N Sarkozy et la droite font semblant d’ignorer la domination au travail issue de l’exploitation du travail salarié tout comme d’ailleurs les autres formes de domination dont le sexisme et le racisme. Il saute aux yeux que rien n’interdit a priori à une société donnée de continuer à développer les capacités diverses dans le cadre scolaire et de promouvoir ensuite que nul (adulte) n’est exempt de participer à la production de l’existence sociale ce qui suppose un partage du travail entre travailleurs et chômeurs par une RTT non compensée en intensification du travail. Un écrasement des revenus est aussi possible en relevant ceux d’en-bas et baissant ceux d’en-haut.

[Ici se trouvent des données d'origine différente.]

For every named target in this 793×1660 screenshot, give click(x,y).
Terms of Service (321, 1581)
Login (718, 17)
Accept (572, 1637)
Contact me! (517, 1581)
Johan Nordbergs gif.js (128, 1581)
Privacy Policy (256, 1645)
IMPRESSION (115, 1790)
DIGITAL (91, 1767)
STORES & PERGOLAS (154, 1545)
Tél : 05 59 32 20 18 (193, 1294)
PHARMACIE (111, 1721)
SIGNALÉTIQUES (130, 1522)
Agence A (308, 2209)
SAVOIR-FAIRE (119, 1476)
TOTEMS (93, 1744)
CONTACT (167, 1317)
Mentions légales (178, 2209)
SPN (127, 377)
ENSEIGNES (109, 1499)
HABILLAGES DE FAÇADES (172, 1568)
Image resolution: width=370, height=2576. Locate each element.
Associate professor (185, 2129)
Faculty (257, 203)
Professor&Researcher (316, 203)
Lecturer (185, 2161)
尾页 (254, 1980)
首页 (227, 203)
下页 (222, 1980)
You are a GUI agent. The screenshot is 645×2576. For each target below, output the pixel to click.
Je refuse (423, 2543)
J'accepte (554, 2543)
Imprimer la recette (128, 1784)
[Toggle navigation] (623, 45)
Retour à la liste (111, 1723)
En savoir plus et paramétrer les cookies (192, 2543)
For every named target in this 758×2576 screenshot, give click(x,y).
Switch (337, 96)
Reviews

Depuis l’avènement du néolibéralisme se construit un individu compétent et entrepreneur tourné exclusivement vers la recherche maximale du profit. Il participe de plus en plus à l’oppression d’autrui et à la domination dans le travail salarié subordonné. Cela crée des résistances et une aspiration collective au changement social. C’est de cette aspiration que surgit la perspective d’un socialisme pluriel.

*

Résumons :

* au plan collectif de l’émancipation, N Sarkozy dit la lutte du tiers-état est finie et la lutte de classe aussi avec une exception notoire il faut "aider" la classe des entrepreneurs opprimés par les rigidités diverses.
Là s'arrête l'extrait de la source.